Inari (Enaré), au bord du lac de même nom, encore encombré de quelques morceaux de glace (4), est la « capitale » des 10 000 Lapons de Finlande, les Samis, dont 2 000 parlent couramment leur langue. Il en existe trois variantes : le sami d’Inari, qui n’est parlé qu’en Finlande, celui des peuples voisins en Norvège et en Suède, et le sami des Skolts, parlé également en Russie (5). Ces différents dialectes sont apparentés aux langues balto-finnoises, le finnois étant lui-même une langue classifiée comme « finno-ougrienne » (Hongrie). Sur le territoire sami – encore une ressemblance avec les États-Unis et leurs réserves indiennes autonomes – les Lapons ont le droit d’utiliser leur langue, qui a obtenu un statut officiel en 1992. Une partie de ces Samis vit toujours des activités traditionnelles, pêche, chasse, cueillette, élevage de rennes, tandis que d’autres ont rejoint le monde dit « moderne ». Le Siida, musée ethnographique, est un point de visite que l’on ne saurait manquer : des bâtiments en plein air dignes de « La petite maison dans la prairie », donnent une idée des conditions de vie de jadis de ces populations, tirant tout ou presque du renne. À deux pas, le centre culturel Sajos, une construction tout en bois, abrite le « Parlement » des Samis. Créé en 1996, ses 21 membres élus tous les quatre ans, siègent dans une très moderne salle circulaire qui fait penser à l’un de nos Conseils généraux. Leurs compétences ? Tous les sujets relatifs à la terre, à la culture, à la langue et aux coutumes de ce peuple autochtone. La solidarité transfrontalière n’est pas un vain mot, puisque les Lapons de Finlande, de Norvège et de Suède se rencontrent en Congrès tous les trois ans pour évoquer leurs problèmes communs. Ils ont le droit, sous certaines conditions, de hisser leur magnifique drapeau rouge et bleu, traversé verticalement de deux bandes verte et jaune, le tout chevauché par un cercle, symbole d’unité, alternativement rouge et bleu.

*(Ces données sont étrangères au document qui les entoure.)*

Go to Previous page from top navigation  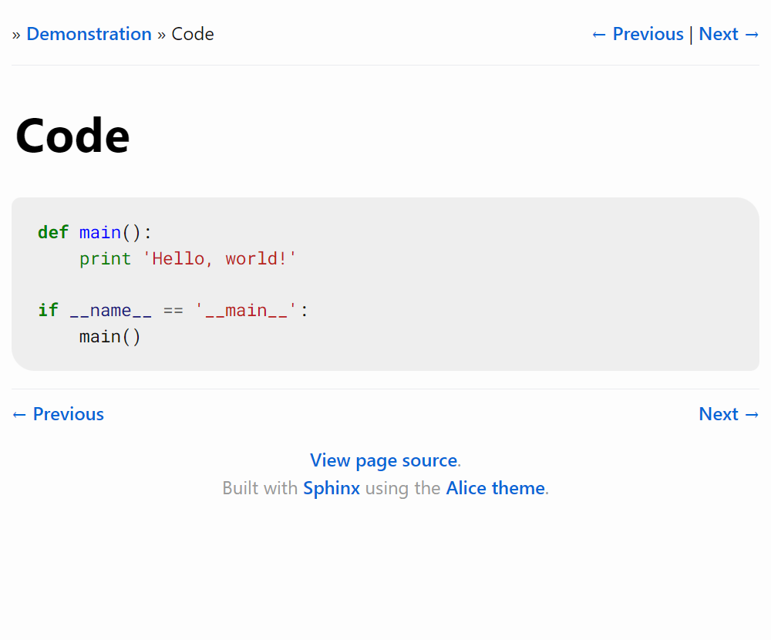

Le Père Noël est un businessman
On ne peut pas parler de la Finlande sans évoquer un personnage mythique : le Père Noël ! Business is business, les Finlandais ont exploité le filon de Santa Claus à Napapiiri, à cheval sur la ligne du cercle arctique polaire : magasins d’artisanat, bars, restaurants – il y a même un bureau de poste qui délivre un tampon officiel ! – s’agglutinent autour d’une esplanade conduisant à la maison du Père Noël et de ses lutins… Pour 25 euros, on peut se faire tirer le portrait avec le célèbre barbu, polyglotte par nécessité. Pas fou le vieux Monsieur…
Si l’on est particulièrement attiré par la faune sauvage qui, par définition, est difficilement accessible aux non-professionnels, une petite visite au zoo de Ranua s’impose. Situé à environ 80 km au sud-est de Rovaniemi sur la route 78, ouvert toute l’année, il permet d’approcher toutes les espèces vivant exclusivement en Finlande – à l’exception d’un petit peloton d’ours blancs –, gloutons, martres, lynx, loups, ours bruns, rennes, élans et oiseaux de toutes sortes. Sur des passerelles zigzaguant à travers la forêt, on découvre chaque espèce dans son vaste enclos.
A quatre heures vingt minutes de Roissy CDG, correspondance comprise à Helsinki, via deux vols sur Finnair – la compagnie aérienne la plus sûre mais au service à bord… « spartiate » –, on peut s’offrir de grands espaces, tour à tour boisés ou dénudés, une sorte de « petit Canada d’Europe ».
(*qui publiera en fin d’année, aux éditions Les Bouquins de Synthèse Nationale, une biographie du maréchal Mannerheim, « le grand homme » de la Finlande).
1. Armée de l’Air finlandaise.
2. Ces engins équipent aussi nos chasseurs alpins.
3. Doctrine de la neutralité entre les deux blocs Est-Ouest durant la « Guerre froide ». En réalité, obligation pour la Finlande de s’aligner plus ou moins sur l’URSS en échange d’une totale liberté à l’intérieur de ses frontières et de la non-occupation de son territoire.
4. En Laponie, on dit qu’il y a huit saisons et non quatre ! La charnière entre printemps et été laisse encore quelques surprises.
5. À l’issue de la guerre russo-finlandaise (1940-1944), 500 Lapons russes, les Skolts, orthodoxes, ont été chassés d’URSS et se sont installés à la frontière, côté finlandais, à Nellim, à l’Est d’Ivalo.